This patch adds two new zswap API:

 1) bool zswap_can_batch(void);
 2) void zswap_batch_store(struct folio_batch *batch, int *errors);

Higher level mm code, for instance, swap_writepage(), can query if the
current zswap pool supports batching, by calling zswap_can_batch(). If so
it can invoke zswap_batch_store() to swapout a large folio much more
efficiently to zswap, instead of calling zswap_store().

Hence, on systems with Intel IAA hardware compress/decompress accelerators,
swap_writepage() will invoke zswap_batch_store() for large folios.

zswap_batch_store() will call crypto_acomp_batch_compress() to compress up
to SWAP_CRYPTO_BATCH_SIZE (i.e. 8) pages in large folios in parallel using
the multiple compress engines available in IAA.

On platforms with multiple IAA devices per package, compress jobs from all
cores in a package will be distributed among all IAA devices in the package
by the iaa_crypto driver.

The newly added zswap_batch_store() follows the general structure of
zswap_store().
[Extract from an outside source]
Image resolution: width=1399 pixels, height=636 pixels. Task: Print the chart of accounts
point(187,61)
Some amount of restructuring and optimization is done to
minimize failure points for a batch, fail early and maximize the zswap
store pipeline occupancy with SWAP_CRYPTO_BATCH_SIZE pages, potentially
from multiple folios in future. This is intended to maximize reclaim
throughput with the IAA hardware parallel compressions.
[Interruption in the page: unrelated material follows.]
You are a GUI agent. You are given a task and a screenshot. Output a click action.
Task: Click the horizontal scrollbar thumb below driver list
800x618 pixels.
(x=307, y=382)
Suggested-by: Johannes Weiner <hannes@cmpxchg.org>
Suggested-by: Yosry Ahmed <yosryahmed@google.com>
Signed-off-by: Kanchana P Sridhar <kanchana.p.sridhar@intel.com>
---
 include/linux/zswap.h |  12 +
 mm/page_io.c          |  16 +-
 mm/zswap.c            | 639 ++++++++++++++++++++++++++++++++++++++++++
 3 files changed, 666 insertions(+), 1 deletion(-)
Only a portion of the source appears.